• Exercise details
Omitting the pictures, restate all of the entries below exactly.

• Material to process
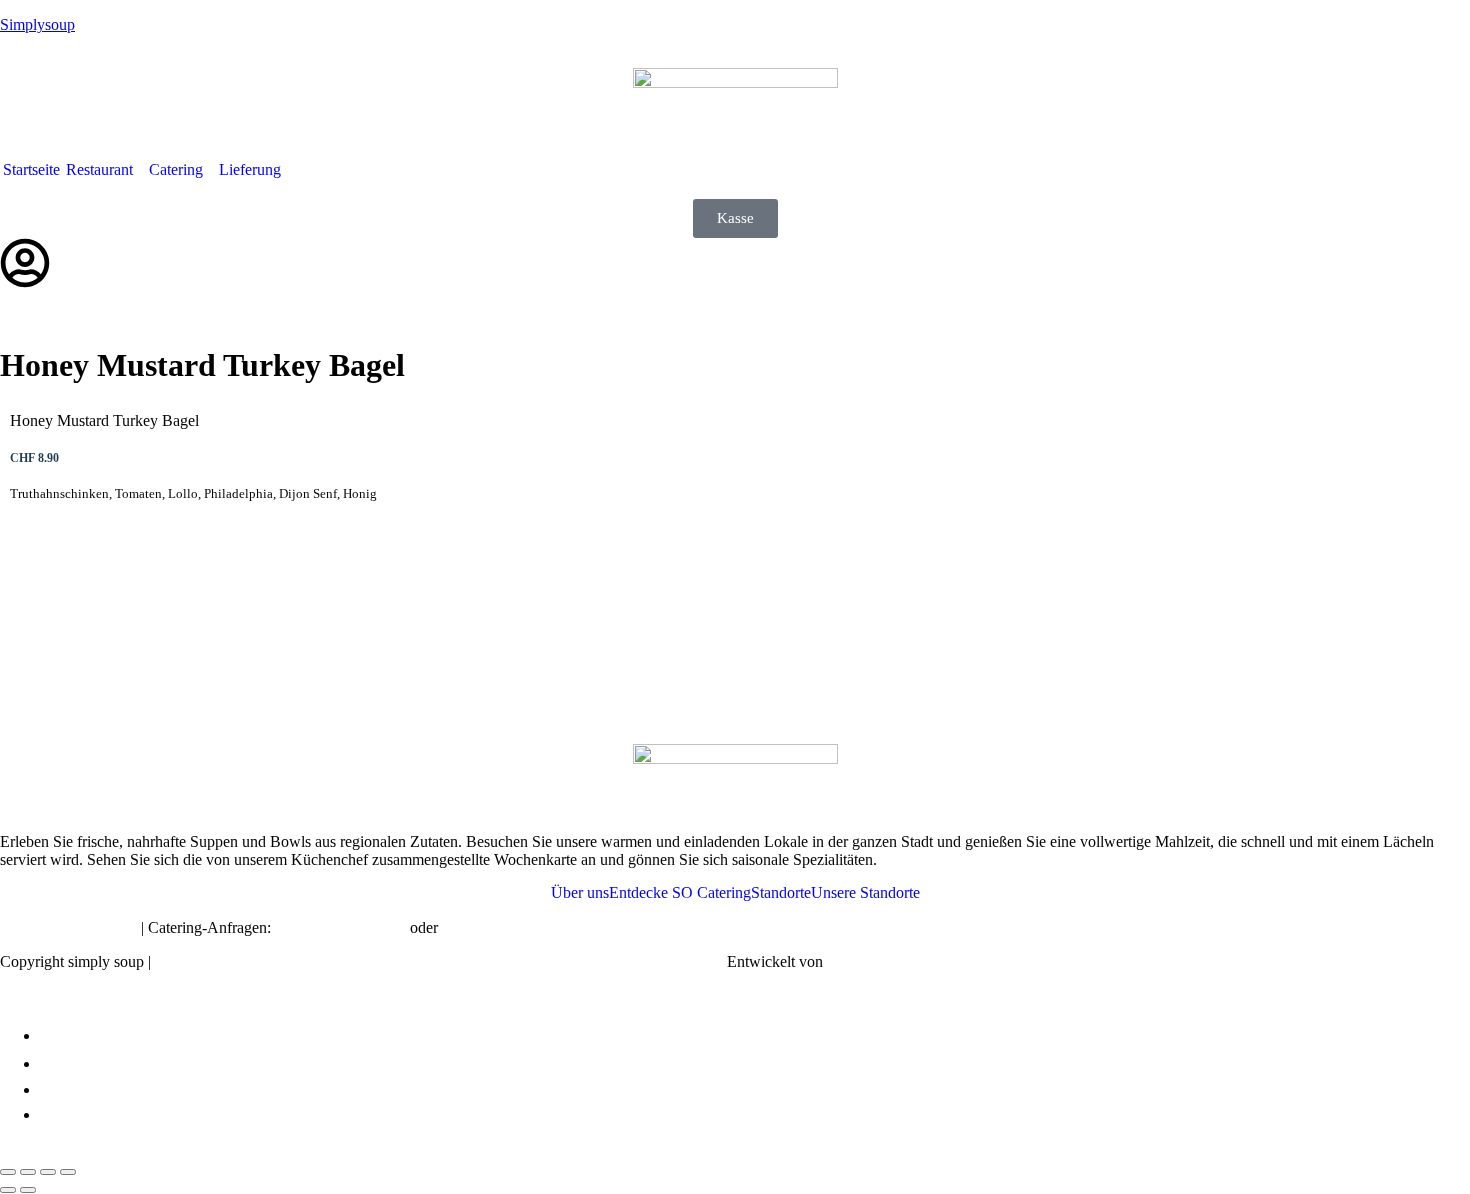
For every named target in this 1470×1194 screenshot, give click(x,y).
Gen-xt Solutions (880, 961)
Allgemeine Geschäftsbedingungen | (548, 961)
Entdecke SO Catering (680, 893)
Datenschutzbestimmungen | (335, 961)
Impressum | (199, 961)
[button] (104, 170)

• Task solution
For every named target in this 1470×1194 screenshot, give click(x,y).
Gen-xt Solutions (880, 961)
Allgemeine Geschäftsbedingungen | (548, 961)
Entdecke SO Catering (680, 893)
Datenschutzbestimmungen | (335, 961)
Impressum | (199, 961)
[button] (104, 170)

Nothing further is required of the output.